There are some plot points that might fray a bit under too close examination. The motivations and actions of the various bad guys seem a little illogical – not so much giving the runaways enough rope to hang themselves with as gifting them a rope ladder and promising to count to several million before coming after them. I mean there’s extending an experiment and there’s incompetent carelessness (see also Chernobyl). Nonetheless plenty of high action and tense drama does ensue.
Which is all by way of saying this is a pacey narrative of sci-fi adventure and desperate flight that frames a more fundamental exploration of being human, of love and of being a human in love.
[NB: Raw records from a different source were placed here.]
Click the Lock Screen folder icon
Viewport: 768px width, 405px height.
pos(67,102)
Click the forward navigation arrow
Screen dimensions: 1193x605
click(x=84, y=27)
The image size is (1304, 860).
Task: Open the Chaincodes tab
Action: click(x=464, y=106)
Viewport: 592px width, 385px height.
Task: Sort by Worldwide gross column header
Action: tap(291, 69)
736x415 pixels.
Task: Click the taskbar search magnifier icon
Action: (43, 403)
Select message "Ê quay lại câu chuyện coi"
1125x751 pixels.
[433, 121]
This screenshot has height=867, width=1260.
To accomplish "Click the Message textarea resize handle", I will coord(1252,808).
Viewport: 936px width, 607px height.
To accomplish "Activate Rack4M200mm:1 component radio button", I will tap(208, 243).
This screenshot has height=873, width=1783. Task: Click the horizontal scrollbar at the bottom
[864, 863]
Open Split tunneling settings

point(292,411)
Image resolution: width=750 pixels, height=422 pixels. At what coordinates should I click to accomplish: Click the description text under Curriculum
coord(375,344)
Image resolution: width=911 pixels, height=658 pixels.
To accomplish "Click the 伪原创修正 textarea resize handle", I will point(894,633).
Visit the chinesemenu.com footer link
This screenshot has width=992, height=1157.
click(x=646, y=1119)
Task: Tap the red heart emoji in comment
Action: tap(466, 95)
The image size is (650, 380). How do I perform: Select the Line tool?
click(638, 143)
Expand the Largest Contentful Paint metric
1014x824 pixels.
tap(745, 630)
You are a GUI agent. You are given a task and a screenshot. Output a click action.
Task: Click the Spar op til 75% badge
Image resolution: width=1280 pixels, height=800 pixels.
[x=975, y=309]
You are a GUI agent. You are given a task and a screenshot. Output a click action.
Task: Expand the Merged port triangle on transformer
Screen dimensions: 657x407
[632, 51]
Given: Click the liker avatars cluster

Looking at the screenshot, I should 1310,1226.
The Bones Beneath My Skin is out today! You can order your copy HERE
*as Wikipedia tells it here “Although Coolidge was known to be a skilled and effective public speaker, in private he was a man of few words and was commonly referred to as “Silent Cal”. An apocryphal story has it that a person seated next to him at a dinner said to him, “I made a bet today that I could get more than two words out of you.” He replied, “You lose.” However, on April 22, 1924, Coolidge himself said that the “You lose” quotation never occurred.”